Task details
List all lines in the material below that contain "computer".

Exercise materials
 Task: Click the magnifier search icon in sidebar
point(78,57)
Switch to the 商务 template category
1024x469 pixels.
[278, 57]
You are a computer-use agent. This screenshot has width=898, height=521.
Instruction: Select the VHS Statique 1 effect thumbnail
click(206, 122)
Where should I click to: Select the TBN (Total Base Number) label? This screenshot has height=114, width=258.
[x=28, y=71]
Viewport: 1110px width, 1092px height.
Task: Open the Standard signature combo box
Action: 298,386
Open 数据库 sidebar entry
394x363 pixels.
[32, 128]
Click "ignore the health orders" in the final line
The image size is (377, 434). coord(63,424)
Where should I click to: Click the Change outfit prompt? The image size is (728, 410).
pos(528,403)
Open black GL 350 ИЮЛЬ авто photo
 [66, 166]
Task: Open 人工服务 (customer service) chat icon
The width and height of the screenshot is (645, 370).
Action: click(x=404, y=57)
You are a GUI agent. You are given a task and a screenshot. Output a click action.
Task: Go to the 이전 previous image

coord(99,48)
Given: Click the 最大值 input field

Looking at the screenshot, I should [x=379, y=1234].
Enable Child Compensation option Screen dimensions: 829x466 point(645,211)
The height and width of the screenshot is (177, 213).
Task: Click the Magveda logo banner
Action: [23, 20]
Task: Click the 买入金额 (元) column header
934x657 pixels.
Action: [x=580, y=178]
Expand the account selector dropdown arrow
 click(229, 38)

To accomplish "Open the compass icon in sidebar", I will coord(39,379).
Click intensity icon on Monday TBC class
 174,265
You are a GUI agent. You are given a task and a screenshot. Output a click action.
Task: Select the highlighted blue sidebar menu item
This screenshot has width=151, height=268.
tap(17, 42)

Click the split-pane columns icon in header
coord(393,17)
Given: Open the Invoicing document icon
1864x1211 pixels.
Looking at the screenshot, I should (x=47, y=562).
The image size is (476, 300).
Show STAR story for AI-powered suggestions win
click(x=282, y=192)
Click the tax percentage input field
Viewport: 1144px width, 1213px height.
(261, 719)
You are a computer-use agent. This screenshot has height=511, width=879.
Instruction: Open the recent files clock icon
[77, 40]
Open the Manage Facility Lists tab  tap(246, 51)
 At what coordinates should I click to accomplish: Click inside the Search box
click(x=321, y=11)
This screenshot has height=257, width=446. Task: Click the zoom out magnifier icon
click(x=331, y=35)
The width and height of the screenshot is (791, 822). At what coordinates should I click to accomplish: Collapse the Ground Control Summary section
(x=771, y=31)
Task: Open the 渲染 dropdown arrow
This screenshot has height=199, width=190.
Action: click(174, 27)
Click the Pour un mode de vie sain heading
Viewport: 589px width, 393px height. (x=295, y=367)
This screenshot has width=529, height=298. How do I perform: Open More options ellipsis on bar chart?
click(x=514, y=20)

Solved problem
You are a computer-use agent. This screenshot has width=898, height=521.
You are a computer-use agent. This screenshot has height=511, width=879.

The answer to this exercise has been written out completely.